* Texto proporcionado
━━━━━━━━

La guerra tiene su propio lenguaje. Símbolos que marcan la tierra y conceden el poder al visitante. No sólo se trata de cargar y disparar, no sólo se colocan minas y se desactivan, se bombardea y se hace volar, no sólo se trata de lanzarse al ataque, sino también de adueñarse de algo, de alguien, de casi todo. A menudo no se piensa en todo eso. Las paredes que antes eran del pueblo pasaron a ser los cuadros de la violencia: “Toribío, territorio del Frente Sexto de las Farc”, “Toribío, Eln 52 años”. Aparecieron en esos muros caras pintadas que los dueños de la tierra no reconocían, rostros de los abanderados de una lucha que los nasas –comunidad indígena que se asienta allí– no entendían. No entendían porque ellos conocen la vida fuera del mundo terrible y enigmático de la guerra. (Vea también Los murales de Toribío, una muestra de resistencia)
“Teníamos que resistir. No sabemos pelear con armas, no sabemos usar una pistola. Teníamos que aguantar. Esa tierra que pisaban los uniformados no era de ellos, esas paredes que rayaban, tampoco. Ese territorio con su árboles y sus flores es nuestro desde antes de que ellos nacieran, desde antes de que cualquier humano naciera. Uma y Tay lo prepararon para mi pueblo, para los nasas”, cuenta Álvaro Mestizo, coordinador de cultura de la Alcaldía de Toribío, Cauca.
La muerte ha rondado a ese municipio desde hace más de treinta años, cuando la guerrilla de las Farc lo convirtió en uno de sus lugares de permanencia. Luego, como pasó en la mayoría de pueblos en Colombia, llegaron los paramilitares: fuerza venenosa y letal que acabó con todo.
“Todos tenían armas. Después de mucho tiempo no sabíamos quién era quién: para nosotros todos eran malos”, asegura Mestizo. Los indígenas, sin embargo, son una especie de hombre que nosotros no entendemos. Un pueblo que abraza la tierra y resiste. Hablaron con sus dioses: Uma (hembra) Tay (macho); con sus ancestros: Kiwe (Tierra) Sek (Sol) y con sus padres: el agua y las estrellas, y les dijeron, todos ellos, todos juntos, que había que recuperar el territorio. Que las montañas y las casas les pertenecían a ellos, no a la guerra. Entonces los nasas pintaron.
Las paredes del pueblo comenzaron a ser el lienzo para imaginar a esos espíritus mágicos que habitaban las calles y expulsarían a la muerte. Los murales dejaron de ser vestigios de la violencia y volvieron a ser parte del pueblo. En esa acometida les ayudó el Centro de Memoria Histórica y grafiteros de Bogotá, Medellín y otros países como México y Argentina llegaron a Toribío. No podían pintar sin que los chamanes les hicieran una armonización, sin que les mostraran a sus dioses. Después de eso el cabildo, el hospital y la escuela, las calles del municipio y las casas ya no eran edificios o pasajes, sino puertas a otro mundo. El mundo que la guerra siempre ha querido saquear.

━━━━━━━━

* Objetivo del ejercicio
Transcribe sin cambios el pasaje del texto sobre los murales de Toribío, comenzando por "La muerte ha" y siguiendo hasta "acabó con todo.".

* Extractos de datos
━━━━━━━━

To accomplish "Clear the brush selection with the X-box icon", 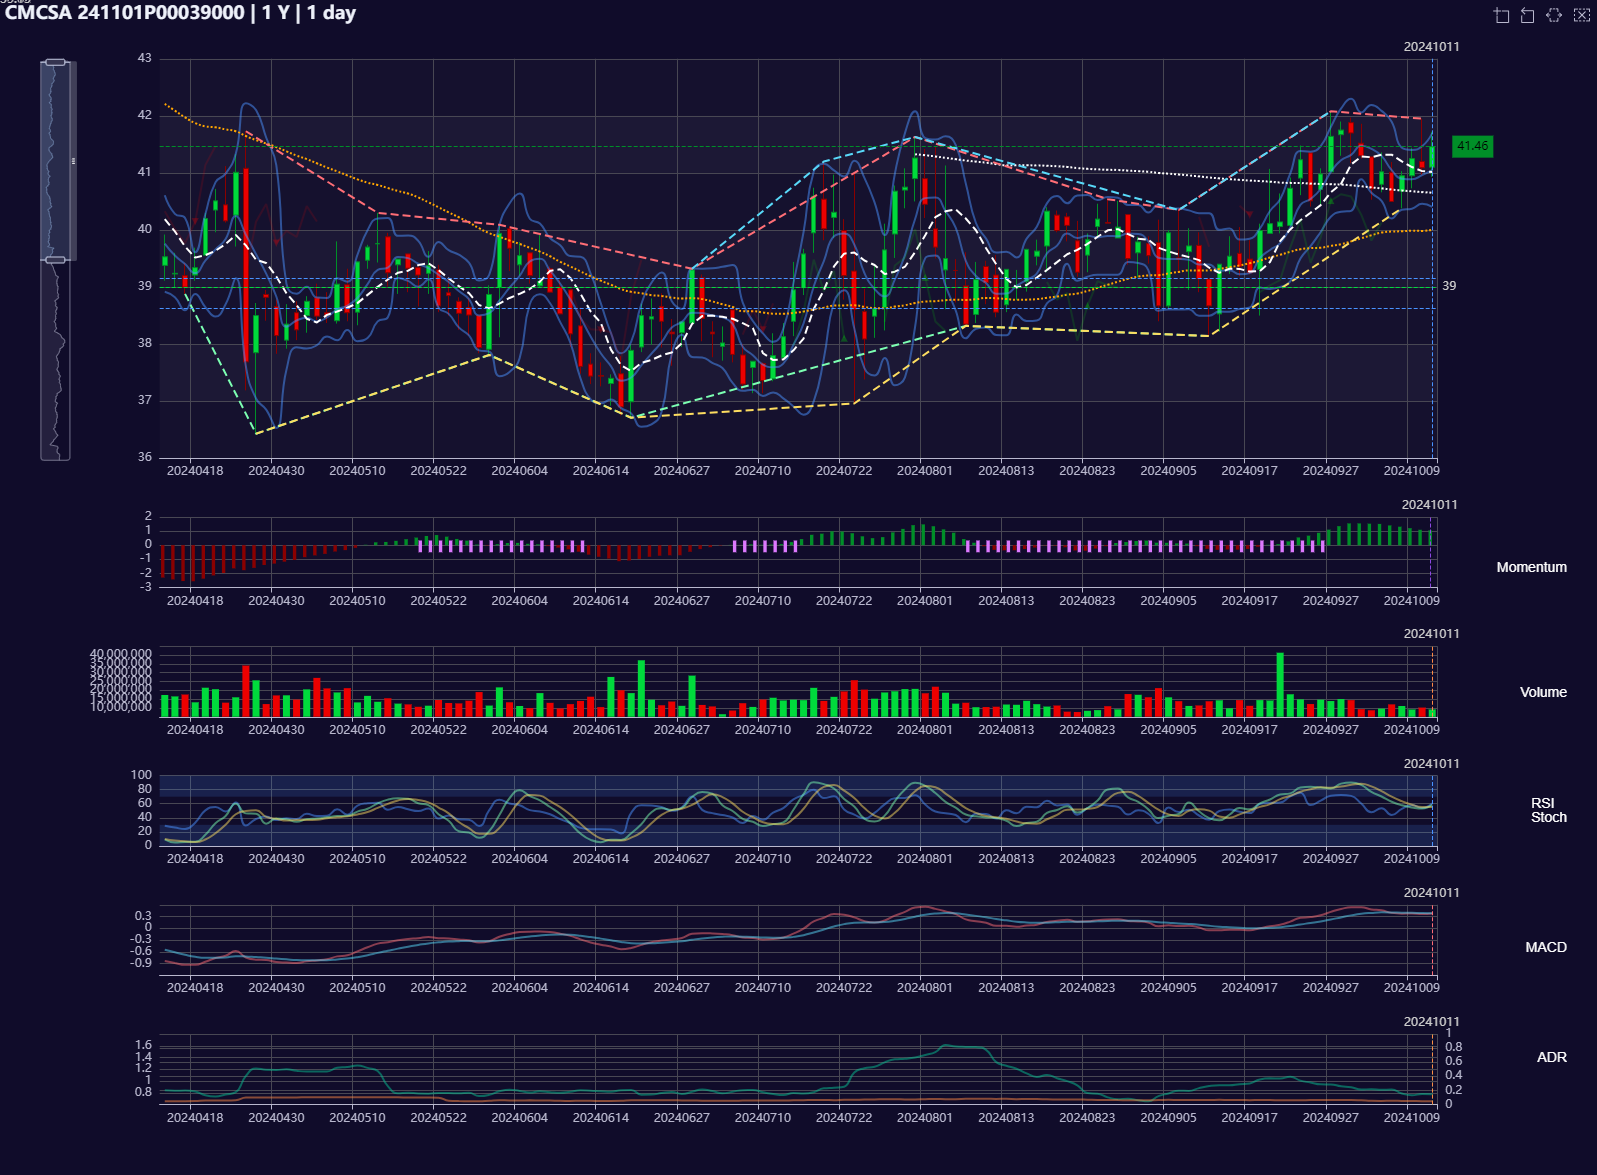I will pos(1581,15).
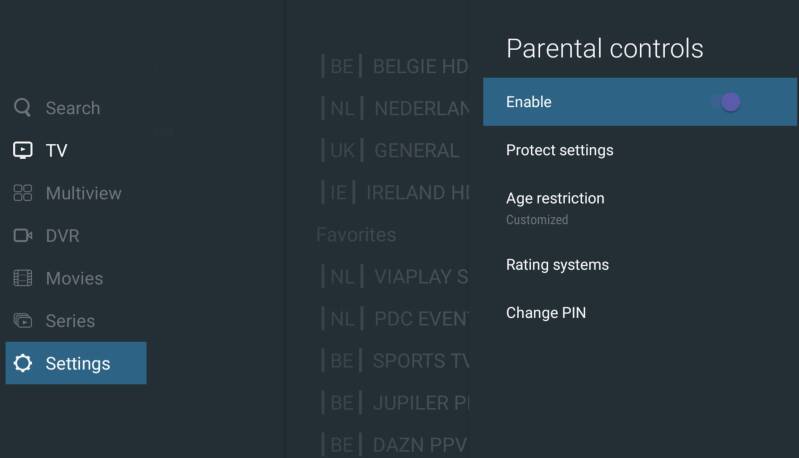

━━━━━━━━

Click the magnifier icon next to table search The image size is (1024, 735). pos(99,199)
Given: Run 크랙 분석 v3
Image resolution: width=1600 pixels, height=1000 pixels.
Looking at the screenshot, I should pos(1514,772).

━━━━━━━━

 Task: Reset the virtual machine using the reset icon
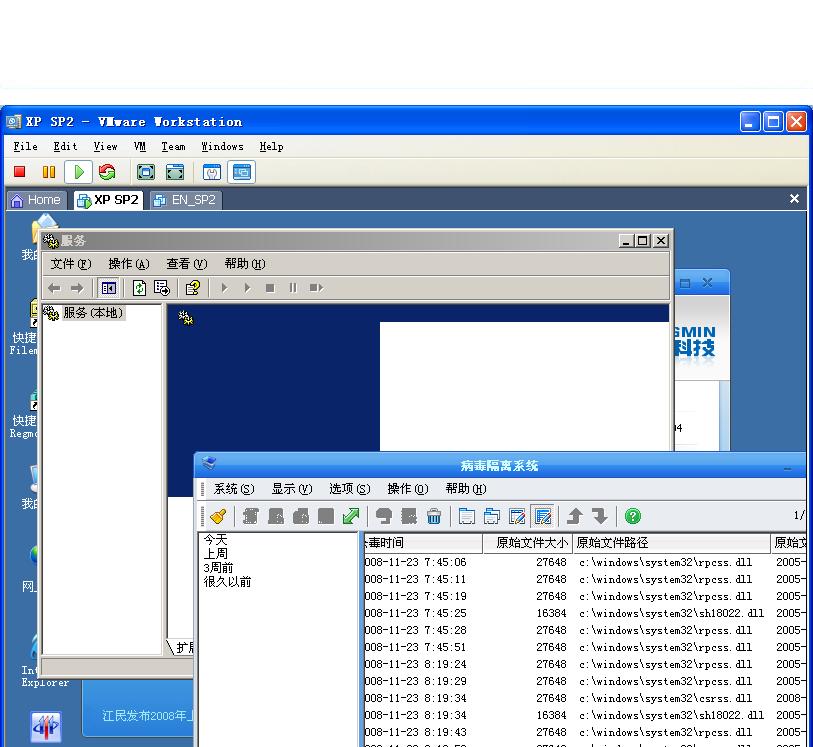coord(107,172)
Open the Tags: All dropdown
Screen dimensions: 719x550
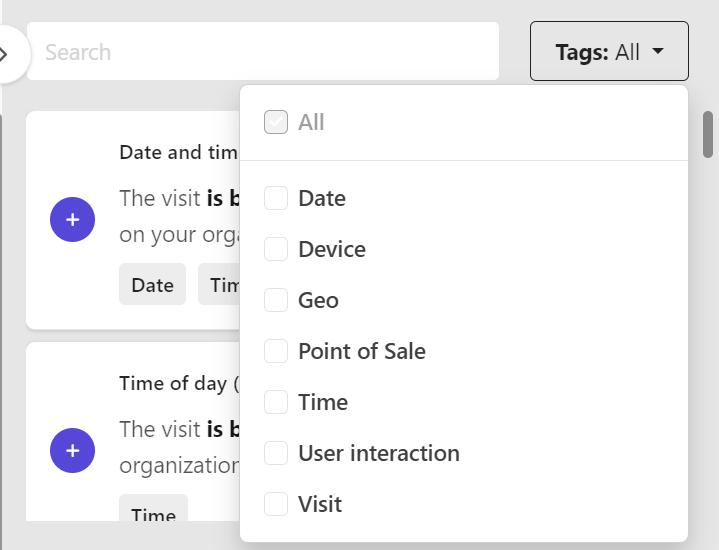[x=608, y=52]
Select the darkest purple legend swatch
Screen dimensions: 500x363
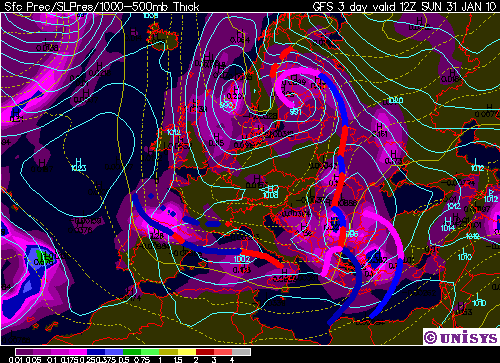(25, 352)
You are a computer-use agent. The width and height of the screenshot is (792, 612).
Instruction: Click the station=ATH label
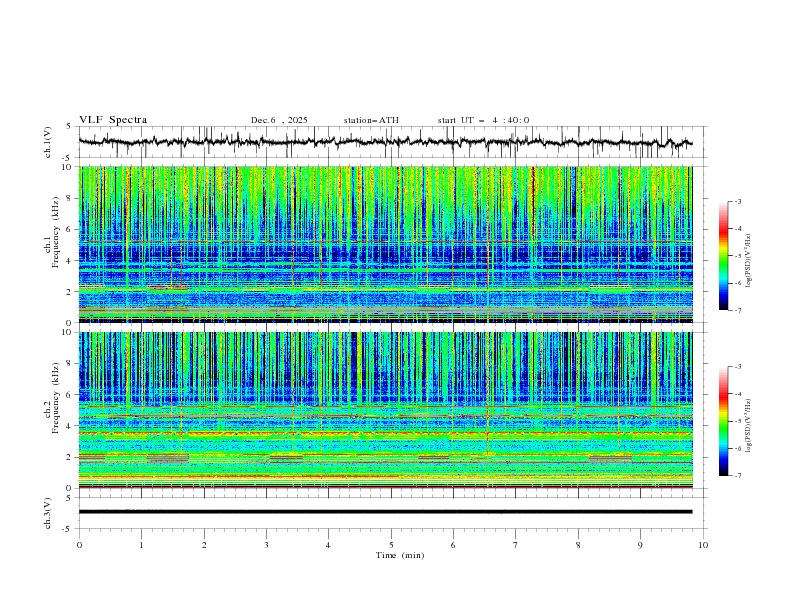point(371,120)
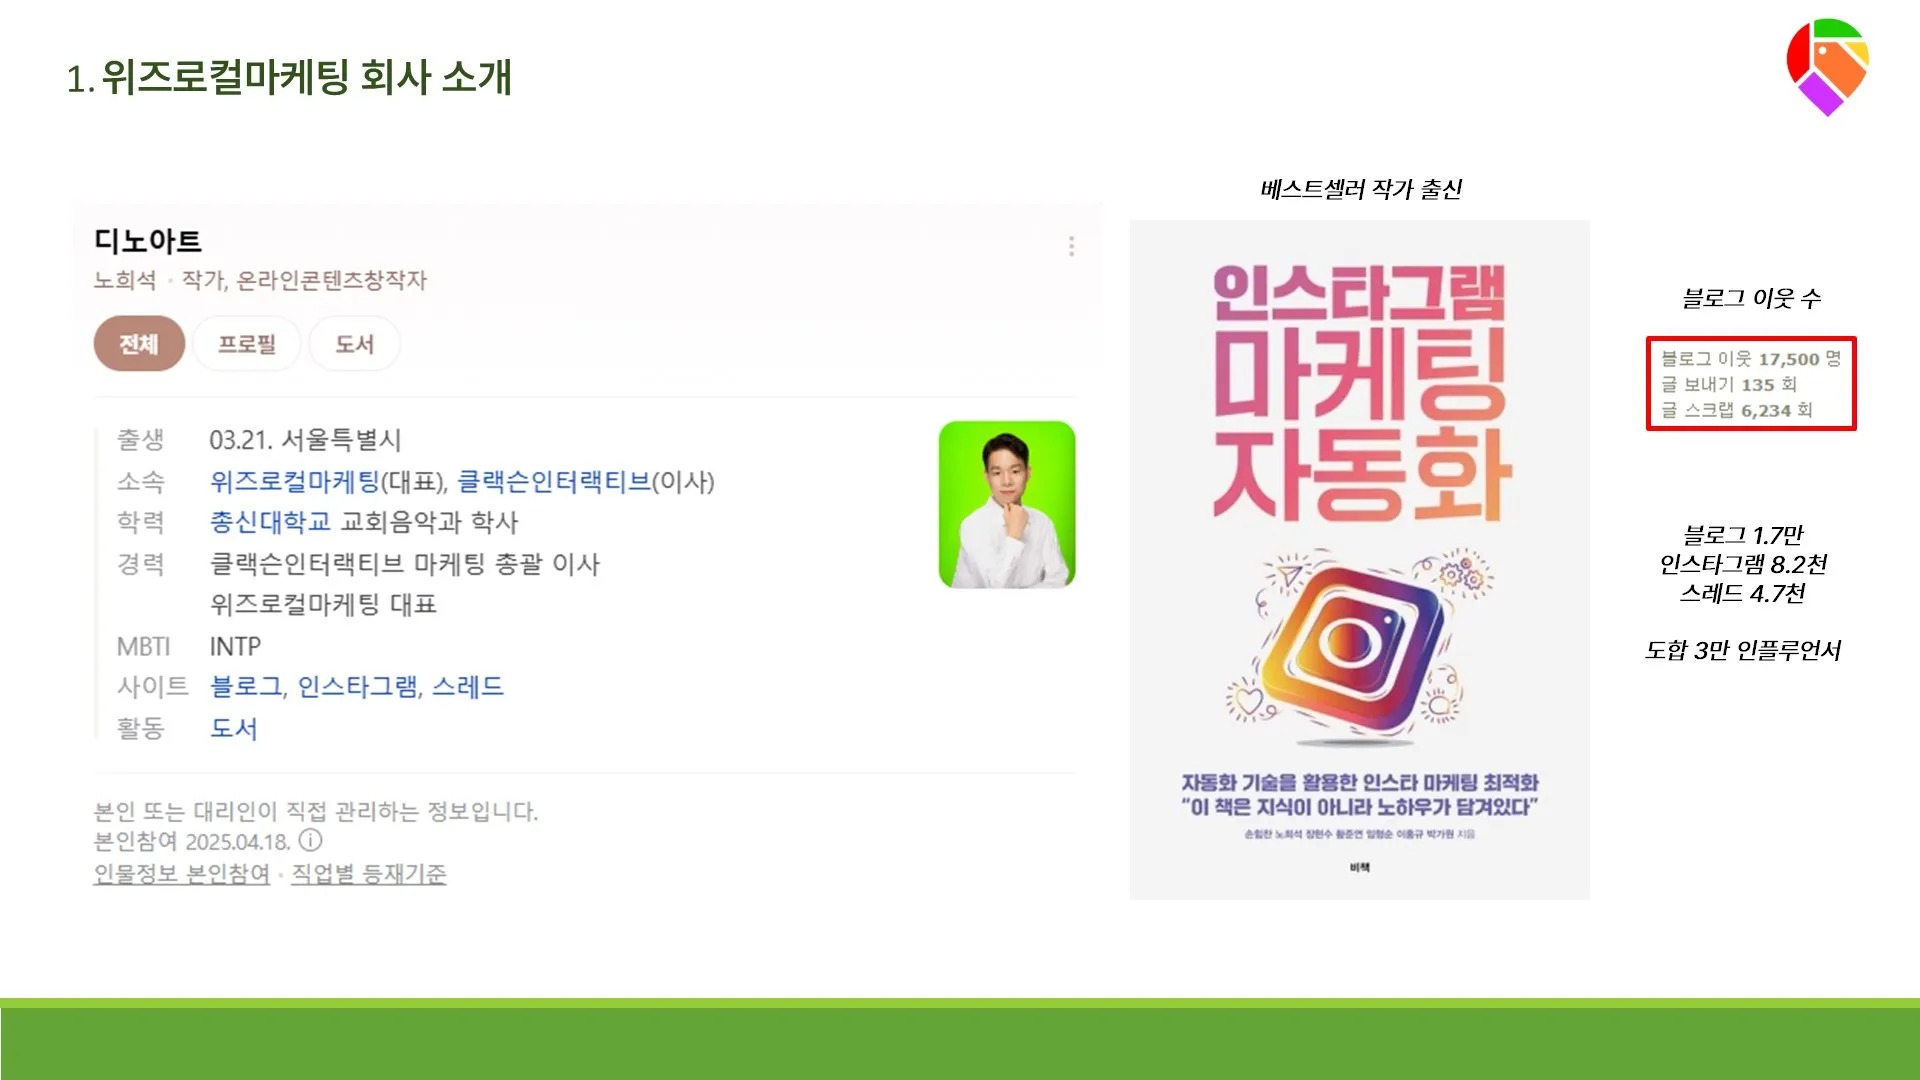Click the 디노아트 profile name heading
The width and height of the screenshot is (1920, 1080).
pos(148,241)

━━━━━━━━

* Problema resuelto
La muerte ha rondado a ese municipio desde hace más de treinta años, cuando la guerrilla de las Farc lo convirtió en uno de sus lugares de permanencia. Luego, como pasó en la mayoría de pueblos en Colombia, llegaron los paramilitares: fuerza venenosa y letal que acabó con todo.